After spending some time with Blank Face, I’m now convinced that Q is no longer the Ferg to Kendrick’s Rocky. Instead, he’s more like the Beanie Sigel to Kendrick’s Jay Z. He’s the brooding, dangerous presence who exists in his friend’s shadow but who, when you listen hard enough, might be every bit as great. Jay Z is one of the greatest rappers of all time, but so is Beanie. So is Kendrick. And if he can make another album or two on this level, we’ll have to talk about Schoolboy Q in those same terms.
FURIOUS FIVE
1. Dreezy – “Spazz”
Chicago is full of tremendously exciting young rappers from Chance The Rapper’s afterschool-freestyle orbit: Joey Purp, Towkio, guys like that. And yet, the city’s most exciting rap newcomer might be this lady, who spits filthy, casual badassery over Atlanta-style beats like it’s the easiest thing in the world. Her album is out on Friday. I can’t wait.

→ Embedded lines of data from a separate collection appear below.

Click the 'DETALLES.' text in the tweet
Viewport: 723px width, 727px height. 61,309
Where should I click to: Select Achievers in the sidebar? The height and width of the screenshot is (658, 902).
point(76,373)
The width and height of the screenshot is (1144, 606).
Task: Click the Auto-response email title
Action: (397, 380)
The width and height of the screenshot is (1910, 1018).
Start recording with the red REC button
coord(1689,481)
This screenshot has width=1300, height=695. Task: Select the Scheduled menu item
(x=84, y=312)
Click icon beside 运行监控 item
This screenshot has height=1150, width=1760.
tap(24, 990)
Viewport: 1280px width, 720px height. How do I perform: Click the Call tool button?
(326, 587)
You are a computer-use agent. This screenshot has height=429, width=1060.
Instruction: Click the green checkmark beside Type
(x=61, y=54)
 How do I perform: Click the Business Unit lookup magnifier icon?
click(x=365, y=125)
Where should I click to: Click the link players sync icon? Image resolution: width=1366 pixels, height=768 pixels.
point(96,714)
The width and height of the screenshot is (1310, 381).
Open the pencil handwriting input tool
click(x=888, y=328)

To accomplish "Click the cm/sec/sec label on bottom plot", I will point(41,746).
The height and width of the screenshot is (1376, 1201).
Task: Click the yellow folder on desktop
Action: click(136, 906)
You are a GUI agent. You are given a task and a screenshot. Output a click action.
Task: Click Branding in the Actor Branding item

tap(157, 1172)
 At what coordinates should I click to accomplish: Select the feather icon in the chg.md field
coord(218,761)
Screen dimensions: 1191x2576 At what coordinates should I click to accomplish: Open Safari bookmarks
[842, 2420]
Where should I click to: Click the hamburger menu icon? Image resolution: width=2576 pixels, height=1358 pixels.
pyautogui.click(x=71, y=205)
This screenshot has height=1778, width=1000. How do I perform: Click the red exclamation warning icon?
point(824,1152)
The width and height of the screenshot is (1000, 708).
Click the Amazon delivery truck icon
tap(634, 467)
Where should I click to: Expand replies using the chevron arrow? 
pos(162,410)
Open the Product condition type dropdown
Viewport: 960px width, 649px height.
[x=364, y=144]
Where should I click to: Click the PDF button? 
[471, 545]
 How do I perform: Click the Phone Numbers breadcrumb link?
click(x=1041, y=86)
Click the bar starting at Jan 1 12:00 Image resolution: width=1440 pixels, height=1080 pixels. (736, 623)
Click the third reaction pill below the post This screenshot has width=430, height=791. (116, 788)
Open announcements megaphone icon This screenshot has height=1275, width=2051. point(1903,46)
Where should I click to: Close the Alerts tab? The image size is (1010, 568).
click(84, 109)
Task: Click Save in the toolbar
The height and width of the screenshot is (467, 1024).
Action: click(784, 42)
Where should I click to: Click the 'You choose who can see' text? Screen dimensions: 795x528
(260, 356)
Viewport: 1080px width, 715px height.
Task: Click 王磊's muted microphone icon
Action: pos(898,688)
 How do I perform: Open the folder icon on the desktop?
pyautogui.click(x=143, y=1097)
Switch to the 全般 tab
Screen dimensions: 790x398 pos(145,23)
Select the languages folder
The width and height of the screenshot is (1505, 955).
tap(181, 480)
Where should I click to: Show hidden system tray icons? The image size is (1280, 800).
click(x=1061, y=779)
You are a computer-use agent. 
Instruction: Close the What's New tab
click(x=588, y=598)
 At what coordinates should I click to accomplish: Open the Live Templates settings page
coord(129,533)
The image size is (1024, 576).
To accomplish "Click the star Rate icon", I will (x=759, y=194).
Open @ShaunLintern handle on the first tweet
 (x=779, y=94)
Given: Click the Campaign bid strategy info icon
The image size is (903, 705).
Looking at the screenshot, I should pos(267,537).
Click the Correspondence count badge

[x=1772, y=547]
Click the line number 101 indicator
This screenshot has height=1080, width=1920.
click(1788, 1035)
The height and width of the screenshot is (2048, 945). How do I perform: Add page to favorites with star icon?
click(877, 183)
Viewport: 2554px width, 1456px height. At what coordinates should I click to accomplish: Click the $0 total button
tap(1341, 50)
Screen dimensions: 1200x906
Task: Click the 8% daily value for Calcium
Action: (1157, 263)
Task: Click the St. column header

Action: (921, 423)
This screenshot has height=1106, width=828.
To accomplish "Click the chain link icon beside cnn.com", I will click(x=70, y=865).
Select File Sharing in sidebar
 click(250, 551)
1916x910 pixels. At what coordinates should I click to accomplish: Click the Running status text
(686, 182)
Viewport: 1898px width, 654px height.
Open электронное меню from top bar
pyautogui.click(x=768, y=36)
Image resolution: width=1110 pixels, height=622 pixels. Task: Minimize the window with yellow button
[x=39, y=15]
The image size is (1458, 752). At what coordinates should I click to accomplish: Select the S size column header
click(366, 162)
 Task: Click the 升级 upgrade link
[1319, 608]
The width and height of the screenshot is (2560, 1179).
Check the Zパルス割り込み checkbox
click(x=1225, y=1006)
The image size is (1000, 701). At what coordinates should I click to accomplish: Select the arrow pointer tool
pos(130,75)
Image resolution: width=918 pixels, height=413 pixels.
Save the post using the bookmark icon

2. Z-Ro – “No Justice No Peace”
Gravelly, virtuosic Houston legend Z-Ro spent a day watching the news and working on music with Mike Dean, who was the white, Guitar Center-looking production genius behind a whole lot of Rap-A-Lot classics before he was Kanye West’s white, Guitar Center-looking production partner. Together, they came up with the most urgent, powerful civil rights anthem that this fucked up week has produced.
3. Bricc Baby – “Activis”
During a week that didn’t see an instant classic from Schoolboy Q, I might’ve had more space to prop up Nasty Dealer 2, the bleary, unsettling, very good new Bricc Baby mixtape. (I’d also have room to say some things about Young Greatness’ equally impressive I Tried To Tell Em 2, another tape you should seek out immediately.) Instead, I’ll just leave you with one question: If Bricc Baby really drinks that much cough syrup, why does he sound like he’s been gargling hot asphalt all day?
4. Gucci Mane – “On Me” (Feat. 2Pac)
A posthumous Gucci/Pac collab makes no sense whatsoever, and it comes out sounding incredible. The world is an amazing place.
5. Towkio – “Work 4 Me”
I would like to build a house out of those drum sounds.